This much most of us know: The new Genetic Information Nondiscrimination Act prohibits discrimination against employees and job applicants on the basis of their “genetic information.” Now, let’s fill in the blanks on what a lot of employers don’t know.
Here are nine key FAQs on GINA, based on an advisory from the law firm of Ballard, Rosenberg, Golper & Savitt:
Q: Which employers are covered by GINA?
A: Employers who have 15 or more employees on the rolls each working day in each of 20 or more calendar weeks in the current or preceding calendar year.
Q: What is categorized as “genetic information”?
A: The (1) the genetic test results of an individual, (2) the genetic tests results of an individual’s family member, and/or (3) information about any disease, disorder, or condition of an individual’s family members.
Q: What, generally under the law, is not “genetic information”?
A: GINA excludes the manifested disease, disorder, or pathological condition of an individual (as opposed to the individual’s family member). Genetic information also does not include an individual’s sex or age.
Q: Who’s classified as a “family member” under GINA?
A: Any person who is within a fourth-degree relation of the individual.

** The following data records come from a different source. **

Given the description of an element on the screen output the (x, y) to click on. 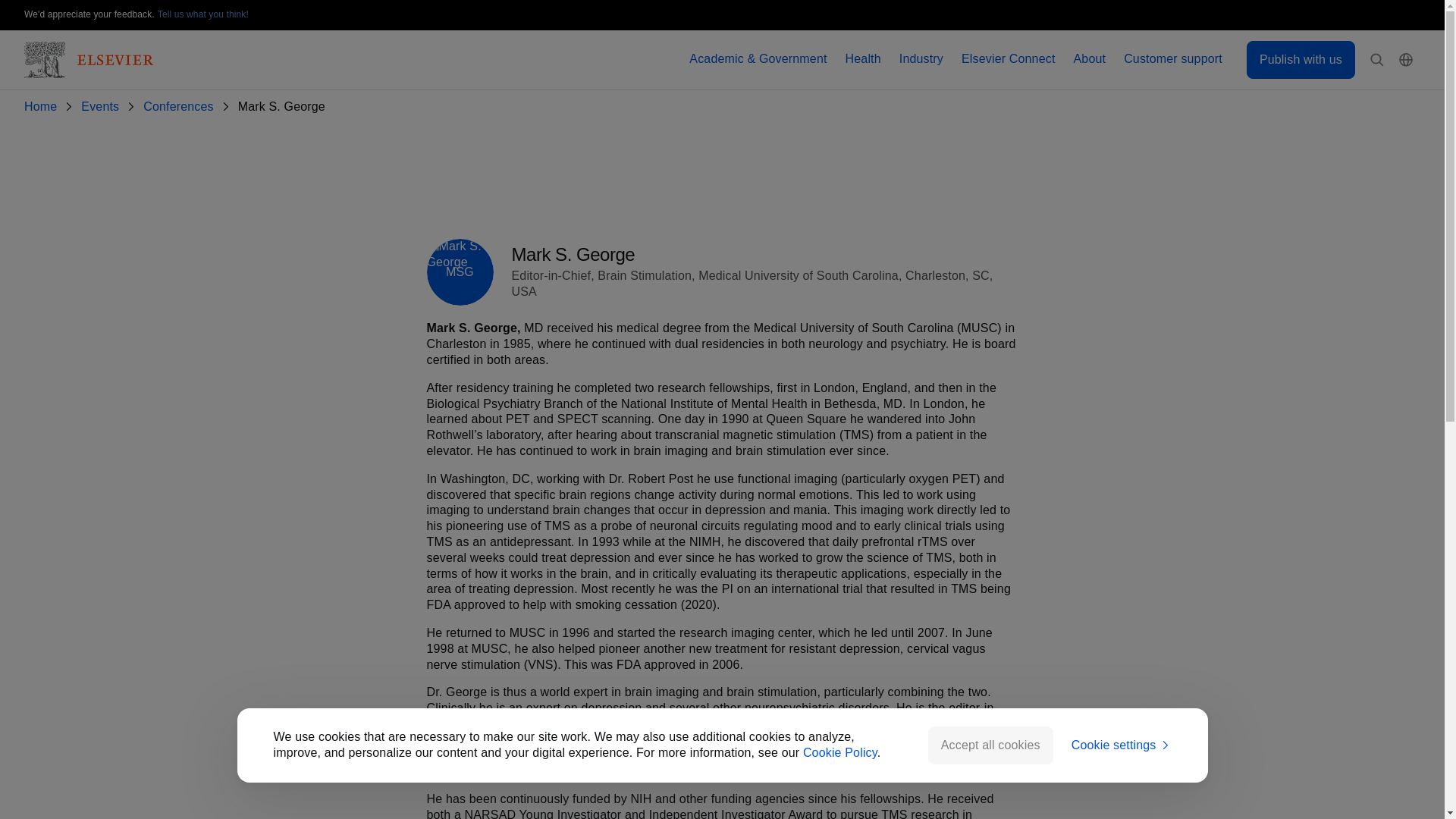
Industry (921, 59)
Location Selector (1406, 59)
Cookie Policy (840, 752)
About (1090, 59)
Cookie settings (1121, 745)
Accept all cookies (990, 745)
Home (43, 107)
Health (862, 59)
Conferences (180, 107)
Publish with us (1300, 59)
Events (103, 107)
Customer support (1173, 59)
Elsevier Connect (1007, 59)
Open Search (1376, 59)
Given the description of an element on the screen output the (x, y) to click on. 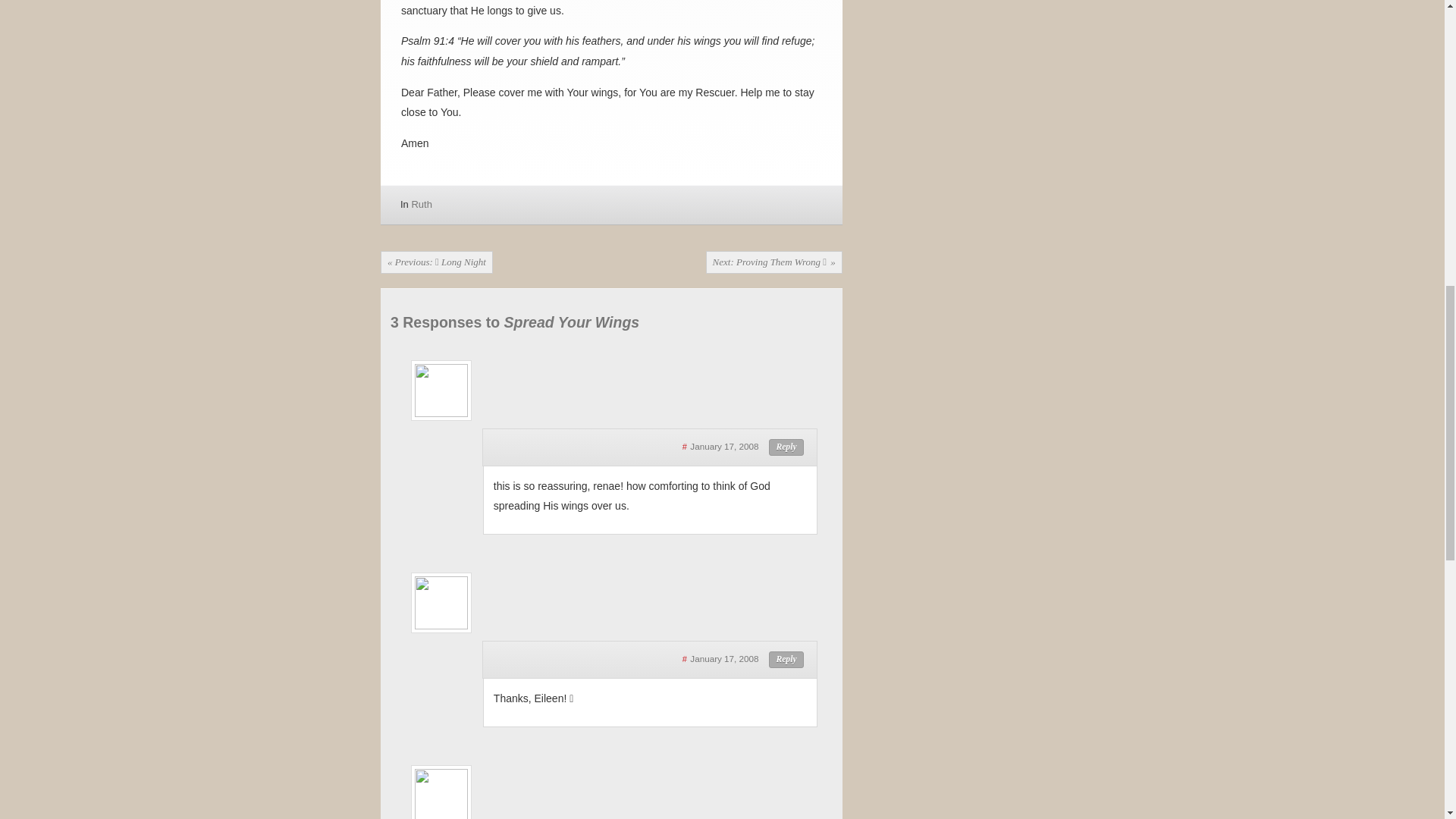
Long Night (436, 261)
Proving Them Wrong (774, 261)
Ruth (420, 204)
Reply (786, 659)
Reply (786, 446)
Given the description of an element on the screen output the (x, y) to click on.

The EEOC’s proposed regulations further define “family member” as a person who is or becomes related through marriage, birth, adoption, or placement for adoption.
Q: What discriminatory acts are prohibited by GINA?
A: Genetic information cannot be the basis for any of the following actions by an employer:
• decisions not to hire an individual
• decisions to terminate an employee
• decisions that affect the terms, conditions, or privileges of an employee’s employment (e.g. anything that affects the employee’s position, wages, benefits)
• limiting, segregating, or classifying an employee in any way that would deprive the employee of employment opportunities or benefits or otherwise adversely affect the employee’s status in the workplace
• harassment of an employee or job applicant on the basis of genetic information or genetic status; this includes behavior by the employer, supervisor, co-worker, or someone with whom the employee or applicant interacts in the workplace
• firing, demoting, harassing, or otherwise retaliating against an applicant or employee for: (i) complaining of discrimination; (ii) participating in an official discrimination proceeding, or (iii) otherwise opposing discrimination based on genetic information.
Q.: What restriction are there against an employer acquiring employee genetic 1nformation?
A: An employer cannot request, require, or purchase genetic information about an applicant, employee or a family member of an employee, except:
• inadvertent acquisitions of genetic information, such as when a manager or supervisor incidentally overhears someone talking about a family member’s illness
• information obtained as part of health or genetic services, including wellness programs, offered by the employer where: (1) the employee provides prior, knowing, voluntary, and written authorization; (2) only the employee and health care professional receives individually identifiable information about the results of service; (3) the genetic information is available only for the purpose of the service; and (4) no identifying information is disclosed to the employer
• information acquired as part of the certification process for leave under the Family Medical Leave Act (FMLA), or similar state or local laws, where an employee is asking for leave to care for a family member with a serious health condition;
• information acquired through commercially and publicly available documents (e.g., newspapers, books, magazines) is permitted, as long as the employer is not searching those sources with the intent of finding genetic information
• information acquired through a genetic monitoring program that monitors the biological effects of toxic substances in the workplace is permitted where the monitoring is required by law or, under carefully defined conditions, where the program is voluntary
• information on employees who work for employers who engage in DNA testing for law enforcement purposes, such as a forensic lab or for purposes of human remains identification.
Q: What are the privacy Requirements regarding maintenance of employee genetic information?
A: Employers must treat any records containing an employee’s genetic information just as you would confidential medical records. Employers may not disclose genetic information except as follows:
• to the employee (or family member if the family member is receiving the genetic service) at the written request of the employee
• to an occupational or other health researcher for certain research projects
• in response to a court order
• to government officials who are investigating compliance with GINA if such information is relevant
• to the extent such disclosure relates to an employee’s certification process for FMLA leave (or leave under similar state or local laws), where an employee is asking for leave to care for a family member with a serious health condition
• to a federal, state, or local public health agency as it concerns a contagious disease that presents an imminent hazard of death or life-threatening illness.
Q: What restrictions does GINA contain regarding employer-sponsored health plans?
A. GINA prohibits discrimination based on genetic information by employer-sponsored group health plans. Health insurers may not adjust premium or contribution amounts based on genetic information. Also, health insurers may not request or require an individual or family member to undergo a genetic test except: (1) for the purpose of making payment determinations and the request seeks the minimum amount of information, and (2) for research purposes under certain circumstances. Lastly, health insurers cannot request, require, or purchase an individual’s genetic information prior to his or her enrollment under the plan or coverage. However, incidental collection will not be considered a violation.